Jack Capuano‘s 200th game showed that he’s learned a thing or two since taking over this club, as he mixed and matched lineups in the second period against Nashville. Those changes paid immediate dividends as Kyle Okposo‘s two assists, one to Frans Nielsen and the other to John Tavares, gave the Isles a momentary shot in the arm, while also illustrating the need in rethinking first-line configuration going into Tuesday’s matchup against the Buffalo Sabres.
The most glaring issues are on defense, however, as Lubomir Visnovsky is showing very little antagonism on the backcheck, the missed mark against Eric Nystrom late in the third indicative of his poor play as of late: (Go to minute 3:28. Lubo and Nystrom on the bottom of your screen.)
If Lubo isn’t willing to take the reins of the PP, and isn’t checking, then his purpose on this team is questionable at best.
The defense, holistically speaking, is doing an anemic job at passing successfully out of their own zone, having everything to do with a lack of confidence and vision on the ice.
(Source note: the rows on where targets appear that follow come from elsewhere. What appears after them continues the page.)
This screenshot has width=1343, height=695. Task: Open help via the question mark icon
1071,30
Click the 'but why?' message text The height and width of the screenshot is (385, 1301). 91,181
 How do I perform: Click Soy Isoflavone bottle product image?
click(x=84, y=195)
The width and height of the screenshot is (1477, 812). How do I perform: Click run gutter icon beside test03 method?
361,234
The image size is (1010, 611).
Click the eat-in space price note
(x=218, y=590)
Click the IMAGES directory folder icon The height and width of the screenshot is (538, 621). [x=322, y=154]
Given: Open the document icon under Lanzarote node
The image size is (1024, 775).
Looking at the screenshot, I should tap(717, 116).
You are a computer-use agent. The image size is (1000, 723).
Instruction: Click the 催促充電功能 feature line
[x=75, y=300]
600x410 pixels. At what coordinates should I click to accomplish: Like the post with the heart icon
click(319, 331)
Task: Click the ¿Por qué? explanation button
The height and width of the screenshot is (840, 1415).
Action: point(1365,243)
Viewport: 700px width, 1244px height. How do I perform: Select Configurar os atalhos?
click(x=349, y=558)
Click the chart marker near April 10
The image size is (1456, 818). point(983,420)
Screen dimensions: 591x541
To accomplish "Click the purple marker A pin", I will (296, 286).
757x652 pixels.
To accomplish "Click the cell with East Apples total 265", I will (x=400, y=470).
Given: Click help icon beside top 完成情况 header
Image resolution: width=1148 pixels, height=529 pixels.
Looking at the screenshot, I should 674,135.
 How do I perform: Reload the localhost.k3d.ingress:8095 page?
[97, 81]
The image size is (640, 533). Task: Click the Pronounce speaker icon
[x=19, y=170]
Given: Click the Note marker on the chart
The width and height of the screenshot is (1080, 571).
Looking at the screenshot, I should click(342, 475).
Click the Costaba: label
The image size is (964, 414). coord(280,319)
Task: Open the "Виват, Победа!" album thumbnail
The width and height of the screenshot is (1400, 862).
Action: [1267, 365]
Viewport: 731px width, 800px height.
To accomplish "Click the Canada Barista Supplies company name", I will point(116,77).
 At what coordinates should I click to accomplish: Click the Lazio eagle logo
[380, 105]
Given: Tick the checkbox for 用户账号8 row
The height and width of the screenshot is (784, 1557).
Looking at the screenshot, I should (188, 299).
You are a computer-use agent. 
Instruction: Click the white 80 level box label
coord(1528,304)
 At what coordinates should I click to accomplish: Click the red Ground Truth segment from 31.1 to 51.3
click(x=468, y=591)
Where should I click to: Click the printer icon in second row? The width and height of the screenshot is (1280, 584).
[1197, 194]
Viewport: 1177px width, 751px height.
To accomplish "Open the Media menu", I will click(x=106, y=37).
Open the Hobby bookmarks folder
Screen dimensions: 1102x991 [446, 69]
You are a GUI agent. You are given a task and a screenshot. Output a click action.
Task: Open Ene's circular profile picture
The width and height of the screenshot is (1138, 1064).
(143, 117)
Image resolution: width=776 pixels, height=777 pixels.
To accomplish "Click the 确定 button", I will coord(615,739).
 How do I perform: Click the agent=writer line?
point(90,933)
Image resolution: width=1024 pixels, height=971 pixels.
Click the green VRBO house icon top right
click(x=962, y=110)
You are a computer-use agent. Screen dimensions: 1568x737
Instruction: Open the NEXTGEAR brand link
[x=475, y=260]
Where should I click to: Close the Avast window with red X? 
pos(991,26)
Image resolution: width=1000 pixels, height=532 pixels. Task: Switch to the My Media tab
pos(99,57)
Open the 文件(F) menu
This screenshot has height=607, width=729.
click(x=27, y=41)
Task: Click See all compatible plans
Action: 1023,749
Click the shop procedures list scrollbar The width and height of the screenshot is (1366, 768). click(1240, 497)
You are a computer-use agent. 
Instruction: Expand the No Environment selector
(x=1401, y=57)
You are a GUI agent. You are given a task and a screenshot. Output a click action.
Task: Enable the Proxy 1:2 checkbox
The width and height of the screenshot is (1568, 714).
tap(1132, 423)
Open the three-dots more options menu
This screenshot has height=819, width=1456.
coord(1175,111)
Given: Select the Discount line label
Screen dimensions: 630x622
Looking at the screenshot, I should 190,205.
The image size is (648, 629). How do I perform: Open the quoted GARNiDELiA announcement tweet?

The Isles defensemen were responsible for the majority of giveaways inside the neutral zone, raking up a total of 17 for the weekend.
Their identity, as a whole, is lacking, but more so on the defensive side than anywhere else. Timid, passive, or disorganized? Categorize it however you choose, the Isles efforts on the backcheck are meager, to say the least.
Also absent was the physicality ever present last season–a deficiency that must have Isles fandom scratching their heads and throwing things at their TV screens.
During the Nashville game, for example, the Isles’s last 8:00 of game time bore witness to a Predators team only interested in keeping the puck deep, and instead of pounding players against the boards, most Islanders were just trying to pokecheck the puck free. No killer instinct of which to speak.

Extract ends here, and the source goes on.